Even though he is arguably the worst investigative journalist ever depicted in a motion picture, Hardy stills ends up being far more winning as Eddie Brock then by all rights should be. Still, I liked his awe-shucks demeanor and his clownish mannerisms, something about the laidback way in which he slowly stumbles through this story oddly effective. The guy is a total schmuck and Hardy isn’t afraid to play him that way, the actor having a disheveled moxie that’s surprisingly endearing all things considered.
But the rest of the cast? I don’t have the first clue why they’re all in this other than picking up a rather large paycheck. Williams has no character to play, none, and the fact she’s still able to make Anne almost worth caring about is a testament to her massive talent more than it has anything to do with this particular movie itself. Ahmed is in standard villain mode, and while he’s fairly good doing it there was never a moment I felt like Drake was any sort of physical threat, and that includes all facets of the story taking place after another symbiote enters into the picture and decides to bond with him. As for Jenny Slate, a marvelous actress who has already proven just how gigantic her talents are in films like Obvious Child and Landline, what Fleischer and the writers do to her made me all kinds of angry, the way her character is treated as shameful as it is frustrating.
Earlier this year director Leigh Whannell made a low budget thriller about a quadriplegic given superhuman abilities thanks to a high-tech electronic device inserted into his back. That movie was Upgrade, and it was a magnificent amount of fun, star Logan Marshall-Green taking the story by the horns and making something magnificent perfect out of it. It’s oddly similar to the plot dreamt up here, so for all those expressing interest in giving this comic book adventure a look I’d highly suggest picking Upgrade up for a look instead.

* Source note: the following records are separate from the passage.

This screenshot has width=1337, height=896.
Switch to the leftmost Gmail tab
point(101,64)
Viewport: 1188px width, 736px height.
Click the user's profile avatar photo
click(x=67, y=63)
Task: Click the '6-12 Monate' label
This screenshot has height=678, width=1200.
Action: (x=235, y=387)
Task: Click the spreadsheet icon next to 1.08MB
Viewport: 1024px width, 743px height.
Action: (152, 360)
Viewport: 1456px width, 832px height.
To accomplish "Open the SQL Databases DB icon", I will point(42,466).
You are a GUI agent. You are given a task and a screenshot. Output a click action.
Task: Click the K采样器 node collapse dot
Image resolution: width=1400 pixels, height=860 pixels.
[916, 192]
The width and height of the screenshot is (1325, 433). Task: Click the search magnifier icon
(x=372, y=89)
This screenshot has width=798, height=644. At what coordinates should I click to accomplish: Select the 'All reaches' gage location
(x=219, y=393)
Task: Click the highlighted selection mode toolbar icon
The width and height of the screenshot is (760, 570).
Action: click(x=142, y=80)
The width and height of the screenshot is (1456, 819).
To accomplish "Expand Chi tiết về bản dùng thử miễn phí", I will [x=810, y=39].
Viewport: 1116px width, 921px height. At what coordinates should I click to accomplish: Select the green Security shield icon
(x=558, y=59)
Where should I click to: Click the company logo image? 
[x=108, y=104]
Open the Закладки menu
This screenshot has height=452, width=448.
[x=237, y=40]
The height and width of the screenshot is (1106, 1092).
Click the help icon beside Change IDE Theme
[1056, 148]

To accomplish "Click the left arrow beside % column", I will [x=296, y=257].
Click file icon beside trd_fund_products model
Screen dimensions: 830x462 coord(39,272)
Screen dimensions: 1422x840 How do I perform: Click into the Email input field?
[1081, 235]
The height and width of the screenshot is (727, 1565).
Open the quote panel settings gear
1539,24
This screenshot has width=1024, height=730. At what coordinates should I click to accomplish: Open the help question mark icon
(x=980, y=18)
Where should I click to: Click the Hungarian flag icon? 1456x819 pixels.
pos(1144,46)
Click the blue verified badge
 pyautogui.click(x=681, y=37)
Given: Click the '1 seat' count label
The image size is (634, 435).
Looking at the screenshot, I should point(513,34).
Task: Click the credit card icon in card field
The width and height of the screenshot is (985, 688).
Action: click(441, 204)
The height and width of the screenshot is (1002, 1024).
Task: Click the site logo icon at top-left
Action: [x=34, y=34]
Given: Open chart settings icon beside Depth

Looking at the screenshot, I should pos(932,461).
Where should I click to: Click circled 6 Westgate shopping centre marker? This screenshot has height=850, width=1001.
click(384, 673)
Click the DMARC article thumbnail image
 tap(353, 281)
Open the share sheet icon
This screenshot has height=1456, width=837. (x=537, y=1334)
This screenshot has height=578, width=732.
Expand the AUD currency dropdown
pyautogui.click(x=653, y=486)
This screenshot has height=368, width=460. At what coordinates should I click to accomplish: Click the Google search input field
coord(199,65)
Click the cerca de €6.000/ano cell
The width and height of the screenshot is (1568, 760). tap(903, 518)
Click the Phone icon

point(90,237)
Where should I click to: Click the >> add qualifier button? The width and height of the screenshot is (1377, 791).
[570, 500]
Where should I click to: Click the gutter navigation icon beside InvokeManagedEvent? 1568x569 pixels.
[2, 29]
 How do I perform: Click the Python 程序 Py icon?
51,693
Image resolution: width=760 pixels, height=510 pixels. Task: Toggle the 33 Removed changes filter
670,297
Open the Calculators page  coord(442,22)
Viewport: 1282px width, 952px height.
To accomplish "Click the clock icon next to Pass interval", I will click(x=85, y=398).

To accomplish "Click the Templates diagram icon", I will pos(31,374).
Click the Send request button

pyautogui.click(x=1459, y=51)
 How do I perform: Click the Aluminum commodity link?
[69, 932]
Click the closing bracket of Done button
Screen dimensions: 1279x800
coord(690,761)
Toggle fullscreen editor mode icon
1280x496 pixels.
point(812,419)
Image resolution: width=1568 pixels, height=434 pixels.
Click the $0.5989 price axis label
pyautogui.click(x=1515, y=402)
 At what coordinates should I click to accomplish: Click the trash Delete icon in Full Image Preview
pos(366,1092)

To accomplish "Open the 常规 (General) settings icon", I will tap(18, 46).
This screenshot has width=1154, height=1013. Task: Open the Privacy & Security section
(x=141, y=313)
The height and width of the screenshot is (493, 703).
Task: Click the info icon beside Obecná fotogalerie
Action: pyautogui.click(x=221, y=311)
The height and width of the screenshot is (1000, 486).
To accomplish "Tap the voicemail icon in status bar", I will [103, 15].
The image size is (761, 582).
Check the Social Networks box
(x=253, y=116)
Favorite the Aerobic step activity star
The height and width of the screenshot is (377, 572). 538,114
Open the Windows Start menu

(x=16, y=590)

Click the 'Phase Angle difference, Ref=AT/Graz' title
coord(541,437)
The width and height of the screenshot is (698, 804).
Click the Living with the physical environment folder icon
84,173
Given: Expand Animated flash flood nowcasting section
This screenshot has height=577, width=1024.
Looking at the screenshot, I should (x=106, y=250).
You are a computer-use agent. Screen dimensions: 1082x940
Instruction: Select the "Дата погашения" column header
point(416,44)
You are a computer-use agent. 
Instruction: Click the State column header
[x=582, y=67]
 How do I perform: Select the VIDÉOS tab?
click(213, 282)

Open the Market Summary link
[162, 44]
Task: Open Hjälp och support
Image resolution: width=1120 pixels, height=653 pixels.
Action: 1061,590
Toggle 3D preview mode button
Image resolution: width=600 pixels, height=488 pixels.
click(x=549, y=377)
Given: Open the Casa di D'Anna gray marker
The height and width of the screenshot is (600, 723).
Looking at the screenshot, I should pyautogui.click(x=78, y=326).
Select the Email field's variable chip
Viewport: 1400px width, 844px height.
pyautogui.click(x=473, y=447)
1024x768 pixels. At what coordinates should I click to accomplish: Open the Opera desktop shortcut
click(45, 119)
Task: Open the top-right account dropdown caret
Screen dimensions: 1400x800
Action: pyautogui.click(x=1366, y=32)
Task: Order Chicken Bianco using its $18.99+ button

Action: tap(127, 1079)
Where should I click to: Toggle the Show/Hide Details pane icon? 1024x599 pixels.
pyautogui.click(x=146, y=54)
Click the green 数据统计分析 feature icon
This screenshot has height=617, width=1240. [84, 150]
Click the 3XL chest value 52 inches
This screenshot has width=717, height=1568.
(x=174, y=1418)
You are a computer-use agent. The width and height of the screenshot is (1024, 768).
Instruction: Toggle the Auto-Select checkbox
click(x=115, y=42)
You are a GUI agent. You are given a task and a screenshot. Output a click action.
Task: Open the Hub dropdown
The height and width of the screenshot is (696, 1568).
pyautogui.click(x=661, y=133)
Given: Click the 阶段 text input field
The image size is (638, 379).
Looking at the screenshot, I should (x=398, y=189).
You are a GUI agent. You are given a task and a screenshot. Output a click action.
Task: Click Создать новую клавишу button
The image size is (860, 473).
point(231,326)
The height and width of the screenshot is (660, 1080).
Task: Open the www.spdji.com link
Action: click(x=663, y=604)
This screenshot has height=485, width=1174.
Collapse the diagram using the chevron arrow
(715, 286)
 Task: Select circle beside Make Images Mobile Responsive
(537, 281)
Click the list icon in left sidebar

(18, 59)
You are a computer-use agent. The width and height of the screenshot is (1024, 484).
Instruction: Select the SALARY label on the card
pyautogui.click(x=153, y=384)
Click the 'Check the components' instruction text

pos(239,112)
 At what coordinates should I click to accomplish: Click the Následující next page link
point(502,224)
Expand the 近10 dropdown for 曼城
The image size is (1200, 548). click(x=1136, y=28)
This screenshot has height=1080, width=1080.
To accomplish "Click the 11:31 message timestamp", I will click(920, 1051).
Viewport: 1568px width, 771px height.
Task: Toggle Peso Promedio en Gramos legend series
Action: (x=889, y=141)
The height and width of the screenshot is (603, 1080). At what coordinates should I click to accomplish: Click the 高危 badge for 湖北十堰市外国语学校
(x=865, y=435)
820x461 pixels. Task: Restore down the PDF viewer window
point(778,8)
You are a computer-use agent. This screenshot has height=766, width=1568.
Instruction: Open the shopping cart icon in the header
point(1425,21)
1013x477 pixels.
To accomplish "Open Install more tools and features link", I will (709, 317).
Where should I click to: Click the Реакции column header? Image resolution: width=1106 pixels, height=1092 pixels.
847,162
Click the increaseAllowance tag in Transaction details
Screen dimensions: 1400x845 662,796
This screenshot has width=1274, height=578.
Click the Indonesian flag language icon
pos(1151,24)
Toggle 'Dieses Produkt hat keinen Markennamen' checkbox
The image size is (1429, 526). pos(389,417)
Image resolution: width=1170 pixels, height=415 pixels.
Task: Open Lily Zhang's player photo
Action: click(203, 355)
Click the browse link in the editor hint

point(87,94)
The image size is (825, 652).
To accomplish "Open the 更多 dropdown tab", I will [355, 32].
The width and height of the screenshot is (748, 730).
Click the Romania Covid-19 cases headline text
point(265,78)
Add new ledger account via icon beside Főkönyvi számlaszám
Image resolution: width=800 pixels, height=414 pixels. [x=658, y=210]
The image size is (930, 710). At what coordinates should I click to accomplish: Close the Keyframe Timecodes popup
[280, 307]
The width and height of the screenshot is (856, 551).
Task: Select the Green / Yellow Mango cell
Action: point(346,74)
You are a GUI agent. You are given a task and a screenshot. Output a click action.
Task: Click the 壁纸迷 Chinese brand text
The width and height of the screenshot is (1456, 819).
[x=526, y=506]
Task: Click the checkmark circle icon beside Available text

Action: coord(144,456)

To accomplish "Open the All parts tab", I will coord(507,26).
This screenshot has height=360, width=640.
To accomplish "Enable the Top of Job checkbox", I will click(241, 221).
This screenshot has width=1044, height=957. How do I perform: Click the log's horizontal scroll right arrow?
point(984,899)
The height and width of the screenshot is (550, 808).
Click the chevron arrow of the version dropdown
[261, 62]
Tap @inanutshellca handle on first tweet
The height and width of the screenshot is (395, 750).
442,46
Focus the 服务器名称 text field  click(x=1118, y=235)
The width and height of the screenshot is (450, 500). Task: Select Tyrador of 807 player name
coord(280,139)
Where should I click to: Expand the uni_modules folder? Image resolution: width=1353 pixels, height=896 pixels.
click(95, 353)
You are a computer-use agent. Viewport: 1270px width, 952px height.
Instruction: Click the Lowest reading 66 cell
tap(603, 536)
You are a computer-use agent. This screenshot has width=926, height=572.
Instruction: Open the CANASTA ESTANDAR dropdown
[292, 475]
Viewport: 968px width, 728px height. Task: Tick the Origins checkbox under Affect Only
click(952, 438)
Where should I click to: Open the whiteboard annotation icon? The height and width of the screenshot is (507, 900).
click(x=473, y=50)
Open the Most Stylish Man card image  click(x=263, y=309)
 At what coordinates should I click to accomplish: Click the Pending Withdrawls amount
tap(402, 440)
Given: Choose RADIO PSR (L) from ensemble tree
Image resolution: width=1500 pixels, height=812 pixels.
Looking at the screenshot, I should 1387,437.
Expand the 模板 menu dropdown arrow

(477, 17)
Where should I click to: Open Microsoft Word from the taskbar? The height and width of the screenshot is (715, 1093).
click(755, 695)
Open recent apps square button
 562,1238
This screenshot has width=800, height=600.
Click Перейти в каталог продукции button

I cannot, I will not, say the same about Venom. Overflowing in people doing dumb things, I feel in some ways the only thing I can really accomplish here is to state my dissatisfaction of the film and leave it at that. There’s so much more I could add but I honestly just don’t have the energy to do so. As already stated up front, this is a bad movie, and much like they did with the character of Spider-Man I’m starting to wonder if it’s only a matter of time before Sony throws up their hands in surrender and turns over the rest of the characters they own in the web-slingers universe back over to Marvel Studios to see what they can do with them. At the very least, whatever they come up with on how to utilize this demonic antihero can’t be any worse then what’s been done here, this dull, tediously frenetic misfire a superheroic failure that’s as instantly forgettable as it is enthusiastically obnoxious.